• What is needed
Check every line of the data for the string "computer" and copy the ones that have it.

• Supplied data
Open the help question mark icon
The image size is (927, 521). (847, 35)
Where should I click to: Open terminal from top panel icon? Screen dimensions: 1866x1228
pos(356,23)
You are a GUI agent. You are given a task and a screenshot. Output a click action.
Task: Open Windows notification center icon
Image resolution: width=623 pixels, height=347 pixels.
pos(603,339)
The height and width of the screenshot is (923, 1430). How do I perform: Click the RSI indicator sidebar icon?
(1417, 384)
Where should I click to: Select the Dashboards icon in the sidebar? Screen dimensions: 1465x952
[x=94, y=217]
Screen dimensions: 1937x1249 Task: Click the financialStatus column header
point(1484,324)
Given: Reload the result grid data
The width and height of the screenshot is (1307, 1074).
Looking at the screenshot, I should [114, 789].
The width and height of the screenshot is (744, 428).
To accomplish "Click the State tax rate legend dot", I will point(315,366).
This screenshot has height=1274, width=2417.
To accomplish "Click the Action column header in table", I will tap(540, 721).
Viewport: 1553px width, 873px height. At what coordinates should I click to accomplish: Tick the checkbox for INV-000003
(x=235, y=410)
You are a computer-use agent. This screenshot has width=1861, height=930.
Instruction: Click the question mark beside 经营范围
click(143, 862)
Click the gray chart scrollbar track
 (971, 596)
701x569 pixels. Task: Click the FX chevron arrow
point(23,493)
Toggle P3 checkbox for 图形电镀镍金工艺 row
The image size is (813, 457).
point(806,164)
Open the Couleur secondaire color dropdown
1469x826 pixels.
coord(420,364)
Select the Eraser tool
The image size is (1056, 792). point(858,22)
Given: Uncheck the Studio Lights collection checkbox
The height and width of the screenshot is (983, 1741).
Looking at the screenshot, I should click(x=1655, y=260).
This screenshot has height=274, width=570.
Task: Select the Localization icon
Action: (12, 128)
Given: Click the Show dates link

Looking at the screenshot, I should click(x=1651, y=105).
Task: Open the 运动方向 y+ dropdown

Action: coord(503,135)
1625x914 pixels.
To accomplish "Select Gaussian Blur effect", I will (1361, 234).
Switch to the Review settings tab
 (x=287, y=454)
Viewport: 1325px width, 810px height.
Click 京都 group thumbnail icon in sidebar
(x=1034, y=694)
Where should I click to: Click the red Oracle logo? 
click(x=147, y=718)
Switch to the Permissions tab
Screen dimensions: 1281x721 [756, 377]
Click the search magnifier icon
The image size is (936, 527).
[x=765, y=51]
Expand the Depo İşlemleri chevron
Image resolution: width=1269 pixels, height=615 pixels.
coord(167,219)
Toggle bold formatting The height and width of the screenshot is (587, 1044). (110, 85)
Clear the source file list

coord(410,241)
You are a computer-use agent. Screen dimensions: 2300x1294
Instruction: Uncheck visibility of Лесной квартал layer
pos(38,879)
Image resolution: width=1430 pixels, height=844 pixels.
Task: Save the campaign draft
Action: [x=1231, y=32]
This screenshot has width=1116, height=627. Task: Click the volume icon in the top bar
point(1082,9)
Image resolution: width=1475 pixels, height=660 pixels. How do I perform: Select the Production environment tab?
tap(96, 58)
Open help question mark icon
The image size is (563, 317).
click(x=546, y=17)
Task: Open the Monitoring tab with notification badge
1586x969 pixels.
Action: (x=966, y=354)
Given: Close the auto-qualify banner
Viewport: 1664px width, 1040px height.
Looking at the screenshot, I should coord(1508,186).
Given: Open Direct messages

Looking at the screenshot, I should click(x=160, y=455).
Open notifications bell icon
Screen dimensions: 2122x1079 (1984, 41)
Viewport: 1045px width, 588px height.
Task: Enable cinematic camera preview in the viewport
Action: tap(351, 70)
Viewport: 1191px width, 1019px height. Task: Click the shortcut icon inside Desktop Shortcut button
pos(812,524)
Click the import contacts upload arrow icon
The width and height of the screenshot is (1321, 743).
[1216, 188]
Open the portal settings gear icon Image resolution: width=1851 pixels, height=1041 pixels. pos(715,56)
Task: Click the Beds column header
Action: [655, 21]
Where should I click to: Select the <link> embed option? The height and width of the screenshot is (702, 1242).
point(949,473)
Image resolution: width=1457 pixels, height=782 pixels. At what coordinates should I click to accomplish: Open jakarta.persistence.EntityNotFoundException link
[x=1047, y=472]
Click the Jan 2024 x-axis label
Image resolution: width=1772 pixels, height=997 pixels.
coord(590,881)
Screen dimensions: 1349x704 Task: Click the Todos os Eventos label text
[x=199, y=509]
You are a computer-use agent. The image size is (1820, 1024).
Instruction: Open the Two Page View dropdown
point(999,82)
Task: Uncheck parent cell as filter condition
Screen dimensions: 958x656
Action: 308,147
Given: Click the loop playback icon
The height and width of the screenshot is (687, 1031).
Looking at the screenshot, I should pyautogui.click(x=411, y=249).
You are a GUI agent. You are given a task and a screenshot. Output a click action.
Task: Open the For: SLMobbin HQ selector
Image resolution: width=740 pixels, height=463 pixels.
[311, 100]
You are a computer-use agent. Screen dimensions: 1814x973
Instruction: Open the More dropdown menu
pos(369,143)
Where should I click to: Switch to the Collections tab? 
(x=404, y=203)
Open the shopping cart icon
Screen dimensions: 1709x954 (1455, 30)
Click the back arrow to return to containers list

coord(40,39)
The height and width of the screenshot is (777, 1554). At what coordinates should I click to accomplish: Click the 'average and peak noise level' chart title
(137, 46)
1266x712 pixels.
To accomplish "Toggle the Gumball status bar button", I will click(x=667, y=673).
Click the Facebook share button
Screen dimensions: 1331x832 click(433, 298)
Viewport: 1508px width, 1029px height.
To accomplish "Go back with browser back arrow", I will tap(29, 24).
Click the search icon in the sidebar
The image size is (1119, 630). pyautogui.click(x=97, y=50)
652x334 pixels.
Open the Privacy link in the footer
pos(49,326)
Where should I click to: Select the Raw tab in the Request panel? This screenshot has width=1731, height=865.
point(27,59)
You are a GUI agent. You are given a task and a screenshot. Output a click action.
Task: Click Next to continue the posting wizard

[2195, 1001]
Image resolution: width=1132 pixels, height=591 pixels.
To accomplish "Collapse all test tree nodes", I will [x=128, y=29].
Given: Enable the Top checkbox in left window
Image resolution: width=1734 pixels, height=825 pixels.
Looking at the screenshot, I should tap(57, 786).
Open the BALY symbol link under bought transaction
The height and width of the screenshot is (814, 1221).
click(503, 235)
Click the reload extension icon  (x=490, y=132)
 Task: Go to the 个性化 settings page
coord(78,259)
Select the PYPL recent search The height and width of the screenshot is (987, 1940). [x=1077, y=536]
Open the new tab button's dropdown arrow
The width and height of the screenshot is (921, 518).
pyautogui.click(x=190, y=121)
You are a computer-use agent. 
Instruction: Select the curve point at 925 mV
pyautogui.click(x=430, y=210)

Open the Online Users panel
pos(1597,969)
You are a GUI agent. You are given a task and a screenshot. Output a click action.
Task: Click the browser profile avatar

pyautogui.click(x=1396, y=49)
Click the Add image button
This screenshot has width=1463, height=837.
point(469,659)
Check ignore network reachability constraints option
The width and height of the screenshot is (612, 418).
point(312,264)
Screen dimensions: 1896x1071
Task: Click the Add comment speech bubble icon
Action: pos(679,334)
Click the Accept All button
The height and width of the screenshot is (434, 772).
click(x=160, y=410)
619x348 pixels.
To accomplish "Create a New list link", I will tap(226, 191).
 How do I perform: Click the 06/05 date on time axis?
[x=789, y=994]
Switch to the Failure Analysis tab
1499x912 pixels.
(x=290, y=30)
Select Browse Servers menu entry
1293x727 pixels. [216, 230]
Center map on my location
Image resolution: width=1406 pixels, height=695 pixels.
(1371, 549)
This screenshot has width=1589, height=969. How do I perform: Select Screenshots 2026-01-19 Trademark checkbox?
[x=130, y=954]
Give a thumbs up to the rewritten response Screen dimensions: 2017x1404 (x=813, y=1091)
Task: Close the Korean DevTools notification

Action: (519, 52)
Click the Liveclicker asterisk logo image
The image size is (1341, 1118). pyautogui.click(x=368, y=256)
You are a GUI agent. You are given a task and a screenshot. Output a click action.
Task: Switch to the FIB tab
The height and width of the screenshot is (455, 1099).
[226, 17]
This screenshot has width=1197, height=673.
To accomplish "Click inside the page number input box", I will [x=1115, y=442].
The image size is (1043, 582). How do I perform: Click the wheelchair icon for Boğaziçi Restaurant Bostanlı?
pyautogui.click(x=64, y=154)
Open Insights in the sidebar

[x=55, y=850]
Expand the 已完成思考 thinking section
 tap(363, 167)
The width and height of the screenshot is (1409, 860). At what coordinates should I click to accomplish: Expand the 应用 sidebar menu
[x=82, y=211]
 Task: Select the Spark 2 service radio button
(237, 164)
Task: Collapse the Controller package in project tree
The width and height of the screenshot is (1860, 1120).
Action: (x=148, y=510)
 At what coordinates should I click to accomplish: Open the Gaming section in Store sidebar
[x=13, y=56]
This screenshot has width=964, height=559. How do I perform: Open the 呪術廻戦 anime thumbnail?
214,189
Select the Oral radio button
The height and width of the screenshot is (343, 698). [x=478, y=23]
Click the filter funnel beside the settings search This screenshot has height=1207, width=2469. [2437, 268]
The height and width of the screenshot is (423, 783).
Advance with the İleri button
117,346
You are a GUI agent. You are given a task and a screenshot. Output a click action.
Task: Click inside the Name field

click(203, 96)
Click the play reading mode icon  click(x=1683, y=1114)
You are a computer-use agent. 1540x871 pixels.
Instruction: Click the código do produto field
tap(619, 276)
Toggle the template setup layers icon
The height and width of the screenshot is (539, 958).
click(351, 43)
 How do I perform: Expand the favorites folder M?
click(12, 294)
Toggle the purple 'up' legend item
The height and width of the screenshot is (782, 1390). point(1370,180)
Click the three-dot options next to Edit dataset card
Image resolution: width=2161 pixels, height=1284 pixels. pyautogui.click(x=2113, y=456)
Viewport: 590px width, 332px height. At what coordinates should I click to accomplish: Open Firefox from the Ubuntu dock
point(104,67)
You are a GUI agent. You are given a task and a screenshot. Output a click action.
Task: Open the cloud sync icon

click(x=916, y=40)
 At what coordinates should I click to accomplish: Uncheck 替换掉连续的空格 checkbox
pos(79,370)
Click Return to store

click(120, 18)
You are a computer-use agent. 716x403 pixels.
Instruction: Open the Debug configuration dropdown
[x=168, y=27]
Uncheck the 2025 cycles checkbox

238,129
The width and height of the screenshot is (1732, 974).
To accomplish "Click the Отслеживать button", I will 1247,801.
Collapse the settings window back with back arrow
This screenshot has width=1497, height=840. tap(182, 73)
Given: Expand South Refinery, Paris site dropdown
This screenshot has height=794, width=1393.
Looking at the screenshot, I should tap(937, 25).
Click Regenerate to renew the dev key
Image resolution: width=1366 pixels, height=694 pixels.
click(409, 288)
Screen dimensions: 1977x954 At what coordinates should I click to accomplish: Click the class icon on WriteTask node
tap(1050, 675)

• Answer section
You are a computer-use agent. This screenshot has width=1861, height=930.
You are a computer-use agent. Screen dimensions: 2300x1294
You are a computer-use agent. The image size is (1820, 1024).
You are a computer-use agent. Screen dimensions: 1814x973
You are a computer-use agent. 
You are a computer-use agent. 1540x871 pixels.
You are a computer-use agent. 716x403 pixels.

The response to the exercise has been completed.